Another way to look at the total impulse calculation: you do N-1 sums for N points. Each interval gives a slice of the area under the curve. The area is the product of the time interval and the average thrust during that interval. The first point begins at 5% of the peak thrust. Final point is where the thrust goes to zero. I did a little sketch. See attached.

totalimpulse.PNG
 
An altitude simulation is much more sensitive to the total impulse than it is to the shape of the curve or burn time.

The motor data files are an approximation of the high-resolution motor test data. The original data is usually 200 to 1000 samples per second. The "ENG" files (or the "RSE" files) usually have up to 32 points per motor curve.
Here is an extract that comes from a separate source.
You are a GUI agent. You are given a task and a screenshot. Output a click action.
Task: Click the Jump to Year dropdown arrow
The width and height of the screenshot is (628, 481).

My algorithm for reducing the data, as implemented in my free Thrust Curve Tool program, does the following: it begins with a 3-point approximation and continues adding the most prominent points until the total impulse is within 1% or it reaches the maximum specified number of points; second step does a correction factor to all points to match the total impulse exactly. I calculate the total impulse using linear interpolation and trapezoidal numerical integration, which is what the simulators do. The higher-order numerical methods are used by the simulators for step-wise acceleration and not the motor thrust curve.

Another way to look at the total impulse calculation: you do N-1 sums for N points. Each interval gives a slice of the area under the curve. The area is the product of the time interval and the average thrust during that interval. The first point begins at 5% of the peak thrust. Final point is where the thrust goes to zero. I did a little sketch. See attached.

Very nice explanation and graphic John!